_Job_.
From the passage on hesychia and ecstasy, extract the stretch from "In this state" through "and its contents." word for word.

_Extract provided_.
In this state the mind wholly transcends the limits of matter, frees itself from all thought, requires a complete insensibility to outward impressions and becomes deaf and mute. Not only is the Hesychast entirely cut off from outward impressions, but he also transcends his individuality and loses consciousness of himself, being wholly absorbed in the contemplation of God. Therefore he who has reached ecstasy no longer lives a personal and individual life; his spiritual and corporeal life stops, his mind remains immovable, attached to the object of contemplation. Thus, the basis and center of hesychia is the love of God from soul, heart, and mind, and the desire for divine contemplation through the abnegation of everything, however small and remote, which might recall the world and its contents.

_Entries provided_.
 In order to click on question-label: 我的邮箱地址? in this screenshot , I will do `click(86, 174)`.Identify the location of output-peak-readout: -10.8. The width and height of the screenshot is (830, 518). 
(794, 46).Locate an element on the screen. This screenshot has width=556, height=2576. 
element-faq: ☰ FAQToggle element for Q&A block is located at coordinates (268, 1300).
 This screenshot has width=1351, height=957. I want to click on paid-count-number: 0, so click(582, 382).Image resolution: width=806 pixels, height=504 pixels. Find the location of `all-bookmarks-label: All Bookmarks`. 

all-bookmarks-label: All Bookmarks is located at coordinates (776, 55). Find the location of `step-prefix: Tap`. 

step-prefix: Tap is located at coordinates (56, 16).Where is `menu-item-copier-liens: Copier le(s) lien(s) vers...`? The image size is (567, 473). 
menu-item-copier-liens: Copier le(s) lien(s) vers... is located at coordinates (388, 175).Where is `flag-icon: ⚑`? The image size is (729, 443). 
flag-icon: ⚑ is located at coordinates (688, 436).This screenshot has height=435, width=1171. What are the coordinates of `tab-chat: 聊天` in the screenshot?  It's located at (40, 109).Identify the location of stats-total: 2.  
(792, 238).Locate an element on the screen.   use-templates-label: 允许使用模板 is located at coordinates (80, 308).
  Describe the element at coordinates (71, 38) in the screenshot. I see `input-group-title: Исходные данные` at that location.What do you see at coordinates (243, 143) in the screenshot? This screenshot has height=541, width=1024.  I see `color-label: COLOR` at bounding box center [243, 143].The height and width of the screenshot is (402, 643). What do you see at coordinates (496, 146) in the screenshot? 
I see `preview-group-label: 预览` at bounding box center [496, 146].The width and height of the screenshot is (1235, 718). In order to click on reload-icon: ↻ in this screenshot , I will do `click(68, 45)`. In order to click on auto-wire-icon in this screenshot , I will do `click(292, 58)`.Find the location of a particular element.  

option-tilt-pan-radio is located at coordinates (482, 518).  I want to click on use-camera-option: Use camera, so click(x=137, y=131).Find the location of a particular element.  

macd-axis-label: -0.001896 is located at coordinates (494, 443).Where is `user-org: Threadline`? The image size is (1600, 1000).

_Exercise response_.
In this state the mind wholly transcends the limits of matter, frees itself from all thought, requires a complete insensibility to outward impressions and becomes deaf and mute. Not only is the Hesychast entirely cut off from outward impressions, but he also transcends his individuality and loses consciousness of himself, being wholly absorbed in the contemplation of God. Therefore he who has reached ecstasy no longer lives a personal and individual life; his spiritual and corporeal life stops, his mind remains immovable, attached to the object of contemplation. Thus, the basis and center of hesychia is the love of God from soul, heart, and mind, and the desire for divine contemplation through the abnegation of everything, however small and remote, which might recall the world and its contents.